Remote Patient Care — Web Client
Telehealth clinician interface — Zoom SDK + Twilio fallback.
Highlights
- Built the clinician-facing UI for live remote consultations: scheduling, rostering, session lifecycle
- Integrated Zoom Meeting SDK for in-browser AV and Twilio Voice for fallback calling
- Bridged React state to Phoenix channels for live presence, messaging, and session events
- Introduced Jotai for atomic state management; replaced heavier legacy patterns with lightweight composable stores
- Hardened error paths with Sentry session tracking and Zod-validated API boundaries fed through TanStack Query
- Shipped multi-tenant i18n (en/tr) with runtime HTTP backend for per-hospital overrides
Problem
The browser side of the remote-care product is where clinicians actually live — scheduling visits, picking up consultations, running sessions, charting after.
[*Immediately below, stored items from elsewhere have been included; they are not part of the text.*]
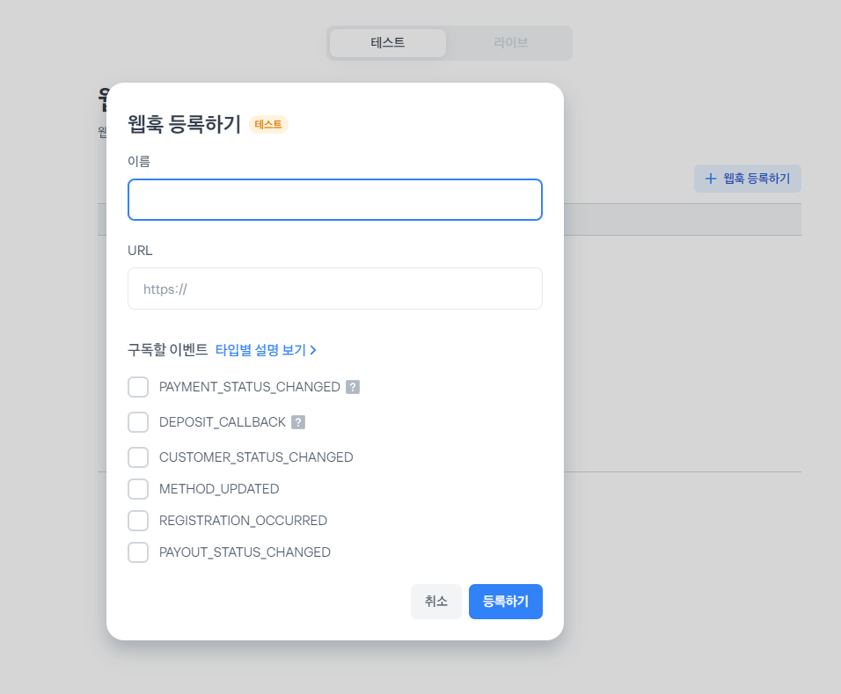The image size is (841, 694).
Task: Click the 웹훅 등록하기 button behind the modal
Action: pyautogui.click(x=748, y=179)
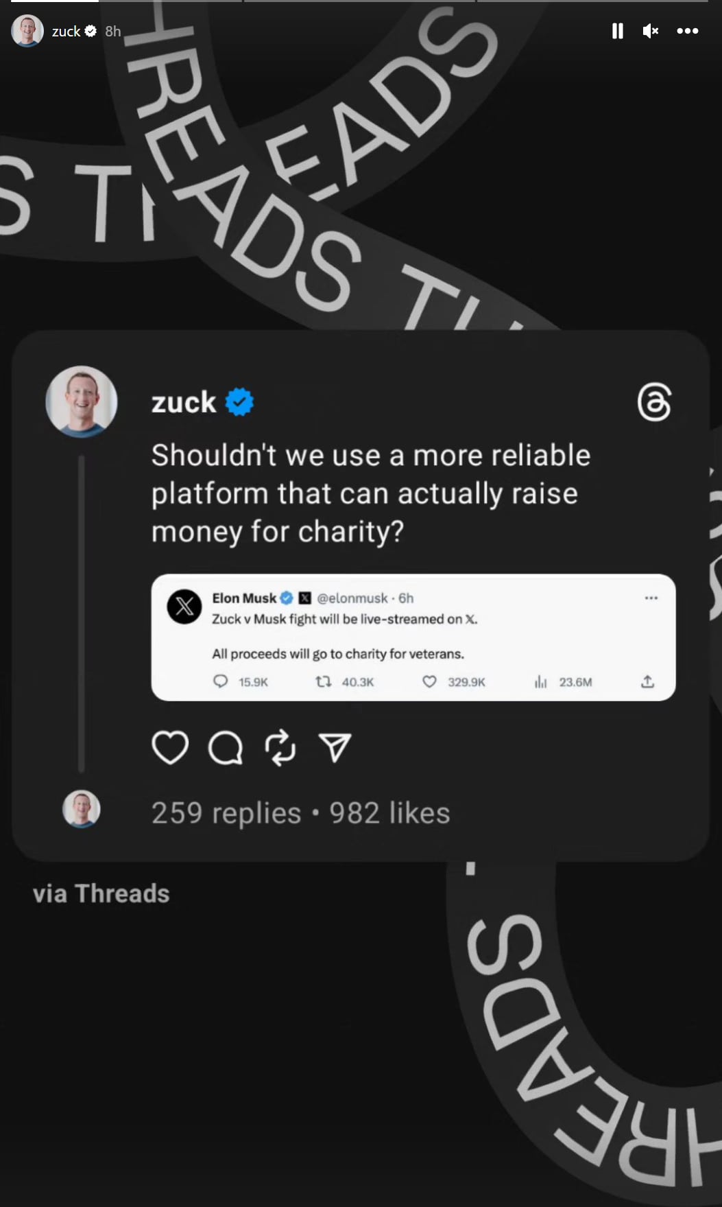Share the post with the paper plane icon
Screen dimensions: 722x1207
335,747
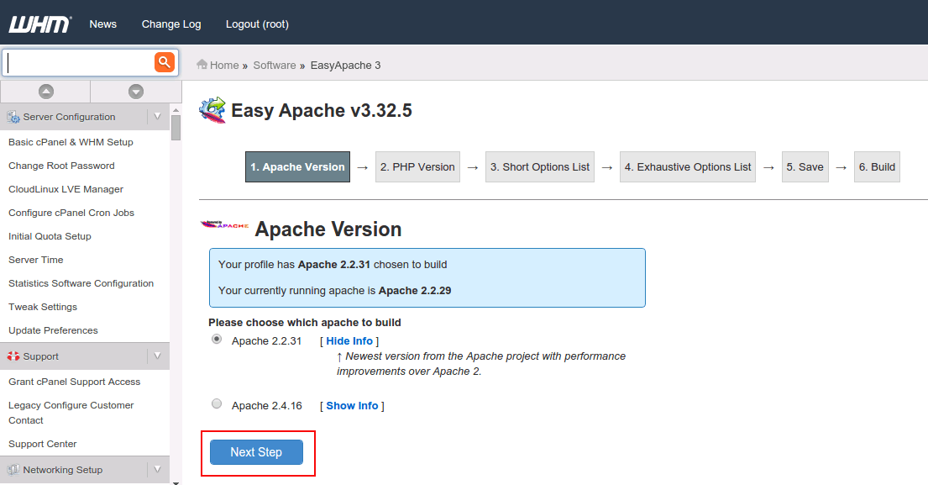Click the orange search magnifier icon
This screenshot has height=485, width=928.
[164, 62]
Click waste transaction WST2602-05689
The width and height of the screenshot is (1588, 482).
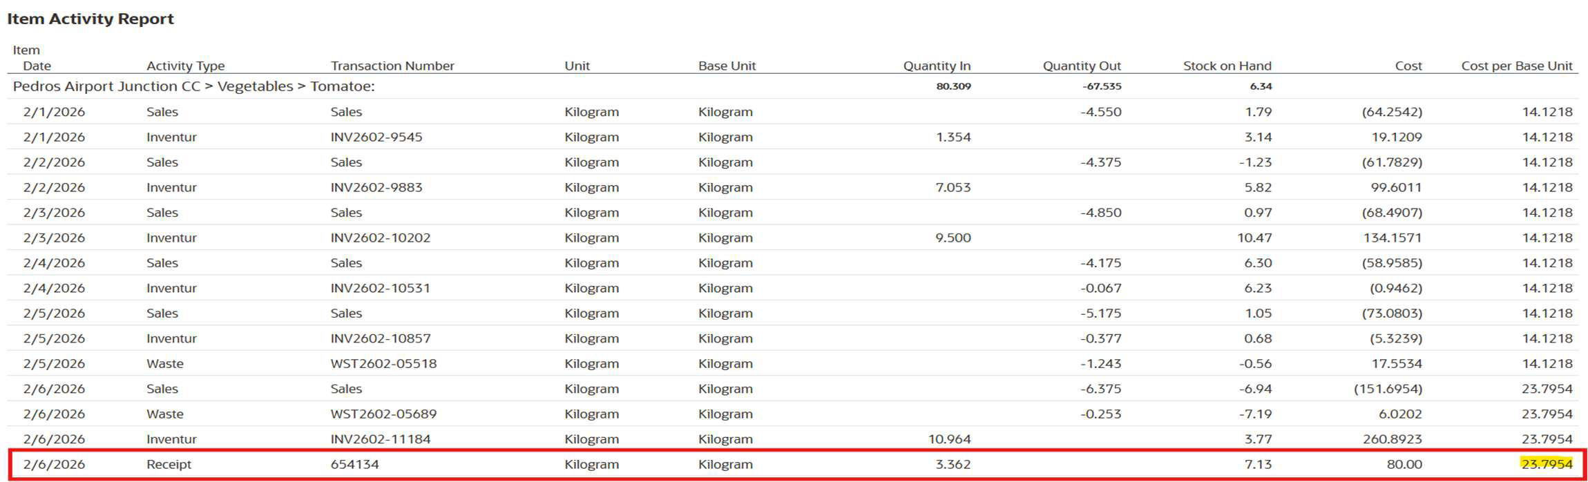[383, 414]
The product had to host live AV in the browser without giving up the rest of the workflow surface, talk to a Phoenix backend that already owned channels for presence and session events, and survive multi-tenant hospital deployments where each site overrides translations, branding, and policy at runtime.
Approach
React frontend with TanStack Query as the API boundary, every response Zod-validated so contract drift surfaces at the boundary instead of mid-render. Atomic state via Jotai — replaces a heavier legacy store layout with composable per-feature atoms. AV is dual-vendor: Zoom Meeting SDK for in-browser video, Twilio Voice as the fallback path when the patient can’t get video to work. Phoenix channels carry presence, messaging, and session lifecycle events, bridged into React state through a thin adapter so component code never sees the channel API directly. Multi-tenant i18n loads translations over an HTTP backend at runtime, so per-hospital overrides ship without a redeploy. Sentry session tracking on the error path; HIPAA-aligned access control on the data path.
Result
The clinician web surface for the same remote-care deployment as the bedside cart and practitioner desktop — running across 50 US hospitals. The dual-vendor AV path means a session that can’t establish video doesn’t end the visit, it falls back to voice and continues.